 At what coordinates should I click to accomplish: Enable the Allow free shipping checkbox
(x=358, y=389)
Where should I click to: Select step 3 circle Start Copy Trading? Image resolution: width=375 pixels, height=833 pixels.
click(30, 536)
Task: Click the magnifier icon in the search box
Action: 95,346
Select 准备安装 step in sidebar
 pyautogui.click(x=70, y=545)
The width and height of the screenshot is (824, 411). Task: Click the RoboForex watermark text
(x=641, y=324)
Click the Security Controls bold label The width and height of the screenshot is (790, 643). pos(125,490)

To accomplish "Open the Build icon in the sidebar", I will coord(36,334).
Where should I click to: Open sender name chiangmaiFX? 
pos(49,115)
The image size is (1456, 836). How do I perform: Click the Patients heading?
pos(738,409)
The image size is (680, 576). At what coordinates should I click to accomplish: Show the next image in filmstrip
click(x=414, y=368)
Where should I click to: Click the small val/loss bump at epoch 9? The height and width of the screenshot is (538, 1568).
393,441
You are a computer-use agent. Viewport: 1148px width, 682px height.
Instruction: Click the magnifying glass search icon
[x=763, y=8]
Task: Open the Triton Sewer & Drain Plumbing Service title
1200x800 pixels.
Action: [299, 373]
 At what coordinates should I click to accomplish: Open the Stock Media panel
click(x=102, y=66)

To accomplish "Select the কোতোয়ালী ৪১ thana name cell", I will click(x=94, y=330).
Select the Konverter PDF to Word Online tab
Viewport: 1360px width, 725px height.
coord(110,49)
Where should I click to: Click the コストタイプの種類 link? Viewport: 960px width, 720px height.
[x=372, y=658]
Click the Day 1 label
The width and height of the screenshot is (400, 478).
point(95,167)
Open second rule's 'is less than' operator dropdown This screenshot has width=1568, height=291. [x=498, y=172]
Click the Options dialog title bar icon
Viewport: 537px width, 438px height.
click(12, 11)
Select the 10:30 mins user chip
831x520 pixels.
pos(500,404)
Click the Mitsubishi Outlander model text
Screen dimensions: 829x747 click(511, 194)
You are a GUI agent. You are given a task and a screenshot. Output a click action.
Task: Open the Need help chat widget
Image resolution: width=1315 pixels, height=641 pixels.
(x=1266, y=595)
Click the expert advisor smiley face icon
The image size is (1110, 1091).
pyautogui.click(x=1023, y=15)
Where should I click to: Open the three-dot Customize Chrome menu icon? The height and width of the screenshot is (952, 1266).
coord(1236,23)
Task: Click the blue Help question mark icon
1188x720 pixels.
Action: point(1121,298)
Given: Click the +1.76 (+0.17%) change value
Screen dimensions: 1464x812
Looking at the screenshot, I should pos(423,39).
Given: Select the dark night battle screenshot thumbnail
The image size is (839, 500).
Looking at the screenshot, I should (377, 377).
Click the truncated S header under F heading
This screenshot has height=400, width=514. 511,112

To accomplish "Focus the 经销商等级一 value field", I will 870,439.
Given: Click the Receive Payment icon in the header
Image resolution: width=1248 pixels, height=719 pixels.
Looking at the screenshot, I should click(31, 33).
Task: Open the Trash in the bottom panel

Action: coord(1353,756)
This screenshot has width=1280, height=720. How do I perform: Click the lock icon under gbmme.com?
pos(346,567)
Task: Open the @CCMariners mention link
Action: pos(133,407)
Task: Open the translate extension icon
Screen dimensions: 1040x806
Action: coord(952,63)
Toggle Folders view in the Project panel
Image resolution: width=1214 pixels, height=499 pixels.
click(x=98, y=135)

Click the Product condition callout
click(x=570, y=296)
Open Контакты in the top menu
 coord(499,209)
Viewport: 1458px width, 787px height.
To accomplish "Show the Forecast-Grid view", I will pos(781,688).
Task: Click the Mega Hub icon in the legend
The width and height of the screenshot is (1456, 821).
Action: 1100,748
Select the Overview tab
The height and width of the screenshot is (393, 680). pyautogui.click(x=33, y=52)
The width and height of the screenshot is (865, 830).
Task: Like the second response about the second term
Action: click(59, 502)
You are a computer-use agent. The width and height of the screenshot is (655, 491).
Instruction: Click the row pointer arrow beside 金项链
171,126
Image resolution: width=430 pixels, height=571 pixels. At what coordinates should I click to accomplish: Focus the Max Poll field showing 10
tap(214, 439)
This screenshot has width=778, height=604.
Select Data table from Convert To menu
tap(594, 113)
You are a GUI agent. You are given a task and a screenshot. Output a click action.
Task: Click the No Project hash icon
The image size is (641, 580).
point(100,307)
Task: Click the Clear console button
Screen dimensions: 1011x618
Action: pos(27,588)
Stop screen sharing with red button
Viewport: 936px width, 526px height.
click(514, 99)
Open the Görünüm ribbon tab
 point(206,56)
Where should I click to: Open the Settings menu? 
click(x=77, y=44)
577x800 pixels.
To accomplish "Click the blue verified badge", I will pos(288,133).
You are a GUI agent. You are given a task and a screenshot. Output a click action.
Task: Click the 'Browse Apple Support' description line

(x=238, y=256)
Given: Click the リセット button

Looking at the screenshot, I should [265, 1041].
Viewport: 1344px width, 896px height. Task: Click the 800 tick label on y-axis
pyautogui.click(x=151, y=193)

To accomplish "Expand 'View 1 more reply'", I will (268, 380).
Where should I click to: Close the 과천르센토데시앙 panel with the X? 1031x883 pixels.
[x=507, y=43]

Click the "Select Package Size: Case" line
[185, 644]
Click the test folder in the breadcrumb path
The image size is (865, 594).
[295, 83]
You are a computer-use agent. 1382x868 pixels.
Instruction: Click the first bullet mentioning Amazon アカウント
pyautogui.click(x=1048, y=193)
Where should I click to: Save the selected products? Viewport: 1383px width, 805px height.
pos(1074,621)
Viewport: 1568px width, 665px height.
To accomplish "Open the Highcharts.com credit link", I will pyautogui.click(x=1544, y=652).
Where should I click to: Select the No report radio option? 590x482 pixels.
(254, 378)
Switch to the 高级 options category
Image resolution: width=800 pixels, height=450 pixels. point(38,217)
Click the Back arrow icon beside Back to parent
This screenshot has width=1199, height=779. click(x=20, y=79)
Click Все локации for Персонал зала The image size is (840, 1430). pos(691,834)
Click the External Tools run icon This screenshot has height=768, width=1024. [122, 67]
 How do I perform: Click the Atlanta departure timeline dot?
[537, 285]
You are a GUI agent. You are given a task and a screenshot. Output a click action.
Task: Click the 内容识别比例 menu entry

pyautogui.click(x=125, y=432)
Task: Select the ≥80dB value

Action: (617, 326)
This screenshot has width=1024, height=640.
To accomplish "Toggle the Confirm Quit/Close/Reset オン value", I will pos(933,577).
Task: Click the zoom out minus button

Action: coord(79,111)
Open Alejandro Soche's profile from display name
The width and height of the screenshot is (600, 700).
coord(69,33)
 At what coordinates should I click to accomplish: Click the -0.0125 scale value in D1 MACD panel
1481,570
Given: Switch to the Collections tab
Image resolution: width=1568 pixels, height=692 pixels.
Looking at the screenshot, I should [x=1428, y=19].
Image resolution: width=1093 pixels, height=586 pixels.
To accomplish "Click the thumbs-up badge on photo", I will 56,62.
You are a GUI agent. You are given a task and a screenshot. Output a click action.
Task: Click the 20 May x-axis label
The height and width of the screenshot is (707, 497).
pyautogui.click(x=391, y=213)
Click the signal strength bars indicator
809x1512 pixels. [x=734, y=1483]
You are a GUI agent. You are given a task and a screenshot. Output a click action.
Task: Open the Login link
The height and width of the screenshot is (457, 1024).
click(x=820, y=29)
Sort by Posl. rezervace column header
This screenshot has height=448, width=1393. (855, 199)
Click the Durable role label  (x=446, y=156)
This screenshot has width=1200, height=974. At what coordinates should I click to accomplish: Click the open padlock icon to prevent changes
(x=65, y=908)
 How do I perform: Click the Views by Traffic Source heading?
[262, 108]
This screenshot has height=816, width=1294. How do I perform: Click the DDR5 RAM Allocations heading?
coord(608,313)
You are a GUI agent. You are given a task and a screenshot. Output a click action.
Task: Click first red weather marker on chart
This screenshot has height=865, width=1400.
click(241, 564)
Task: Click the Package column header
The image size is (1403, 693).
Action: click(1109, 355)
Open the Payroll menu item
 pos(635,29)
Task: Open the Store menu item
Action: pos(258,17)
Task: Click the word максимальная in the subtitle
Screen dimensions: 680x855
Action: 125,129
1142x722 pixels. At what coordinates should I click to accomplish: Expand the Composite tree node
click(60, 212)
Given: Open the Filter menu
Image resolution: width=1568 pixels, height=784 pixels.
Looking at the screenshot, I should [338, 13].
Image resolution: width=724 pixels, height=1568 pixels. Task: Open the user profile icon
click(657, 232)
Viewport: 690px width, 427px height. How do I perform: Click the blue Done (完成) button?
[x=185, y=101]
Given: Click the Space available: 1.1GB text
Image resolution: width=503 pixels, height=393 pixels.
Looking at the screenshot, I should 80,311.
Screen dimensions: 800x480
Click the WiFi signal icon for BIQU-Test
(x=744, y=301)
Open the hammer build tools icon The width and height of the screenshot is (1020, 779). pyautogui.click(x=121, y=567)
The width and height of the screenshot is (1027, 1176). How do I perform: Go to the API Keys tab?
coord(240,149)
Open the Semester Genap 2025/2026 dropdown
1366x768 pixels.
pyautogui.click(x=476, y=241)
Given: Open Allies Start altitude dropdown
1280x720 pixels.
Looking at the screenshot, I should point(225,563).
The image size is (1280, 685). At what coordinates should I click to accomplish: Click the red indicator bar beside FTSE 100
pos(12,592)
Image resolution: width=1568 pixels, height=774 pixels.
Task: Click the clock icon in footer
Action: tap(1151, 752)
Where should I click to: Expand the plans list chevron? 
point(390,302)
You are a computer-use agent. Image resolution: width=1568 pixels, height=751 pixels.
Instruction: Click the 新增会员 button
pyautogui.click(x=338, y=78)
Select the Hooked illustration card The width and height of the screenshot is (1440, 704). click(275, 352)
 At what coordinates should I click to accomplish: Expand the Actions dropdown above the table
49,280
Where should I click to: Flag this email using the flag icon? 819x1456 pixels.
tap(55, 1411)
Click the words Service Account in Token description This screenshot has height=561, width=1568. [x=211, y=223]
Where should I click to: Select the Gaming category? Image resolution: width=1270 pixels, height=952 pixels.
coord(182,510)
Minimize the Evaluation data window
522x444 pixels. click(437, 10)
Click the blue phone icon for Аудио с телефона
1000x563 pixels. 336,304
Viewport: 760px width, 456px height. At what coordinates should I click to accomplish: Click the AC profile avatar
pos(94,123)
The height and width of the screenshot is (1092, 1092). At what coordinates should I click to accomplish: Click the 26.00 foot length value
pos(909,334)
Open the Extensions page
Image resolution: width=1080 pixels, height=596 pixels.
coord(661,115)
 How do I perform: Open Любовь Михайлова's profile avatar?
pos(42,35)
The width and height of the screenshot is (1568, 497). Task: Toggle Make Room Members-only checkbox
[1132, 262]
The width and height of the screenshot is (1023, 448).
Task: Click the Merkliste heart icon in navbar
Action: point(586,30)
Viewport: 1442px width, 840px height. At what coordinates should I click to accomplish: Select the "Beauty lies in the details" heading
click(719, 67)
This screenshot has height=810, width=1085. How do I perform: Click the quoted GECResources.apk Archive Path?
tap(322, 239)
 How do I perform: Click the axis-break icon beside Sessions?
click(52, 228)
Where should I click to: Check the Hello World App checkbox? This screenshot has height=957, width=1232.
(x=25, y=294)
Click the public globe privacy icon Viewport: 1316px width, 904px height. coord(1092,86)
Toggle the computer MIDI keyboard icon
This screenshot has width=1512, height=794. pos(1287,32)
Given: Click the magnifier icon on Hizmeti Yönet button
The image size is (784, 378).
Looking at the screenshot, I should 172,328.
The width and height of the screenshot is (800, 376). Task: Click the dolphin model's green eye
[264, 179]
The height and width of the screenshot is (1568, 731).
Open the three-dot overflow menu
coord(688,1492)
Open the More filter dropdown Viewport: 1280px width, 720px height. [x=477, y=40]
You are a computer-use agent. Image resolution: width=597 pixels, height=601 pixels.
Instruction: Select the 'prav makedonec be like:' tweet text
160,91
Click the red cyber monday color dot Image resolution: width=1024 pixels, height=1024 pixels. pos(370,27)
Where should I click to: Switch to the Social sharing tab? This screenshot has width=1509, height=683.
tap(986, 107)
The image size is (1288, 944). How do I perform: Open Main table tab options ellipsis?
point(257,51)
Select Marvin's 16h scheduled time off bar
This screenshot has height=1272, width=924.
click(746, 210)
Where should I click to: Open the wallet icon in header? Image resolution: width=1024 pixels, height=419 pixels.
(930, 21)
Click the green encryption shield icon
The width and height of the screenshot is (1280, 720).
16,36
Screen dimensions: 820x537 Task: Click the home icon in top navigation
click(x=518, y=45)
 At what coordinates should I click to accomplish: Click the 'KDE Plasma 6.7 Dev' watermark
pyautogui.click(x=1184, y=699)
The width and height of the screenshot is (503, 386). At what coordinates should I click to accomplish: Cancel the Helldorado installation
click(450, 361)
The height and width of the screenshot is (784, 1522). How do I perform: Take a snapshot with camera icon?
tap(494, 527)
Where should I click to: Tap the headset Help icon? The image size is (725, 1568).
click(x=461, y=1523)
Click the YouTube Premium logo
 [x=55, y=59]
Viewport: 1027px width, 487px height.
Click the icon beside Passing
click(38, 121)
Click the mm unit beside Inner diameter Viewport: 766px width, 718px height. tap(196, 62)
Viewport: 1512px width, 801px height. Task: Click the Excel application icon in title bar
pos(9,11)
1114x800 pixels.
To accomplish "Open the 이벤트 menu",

----------------

**INSTRUCTIONS FOR THE TASK**
Which lines of the records hold the string "Service"? Copy each one.

**RESPONSE**
Task: Open the Triton Sewer & Drain Plumbing Service title
Click the words Service Account in Token description This screenshot has height=561, width=1568. [x=211, y=223]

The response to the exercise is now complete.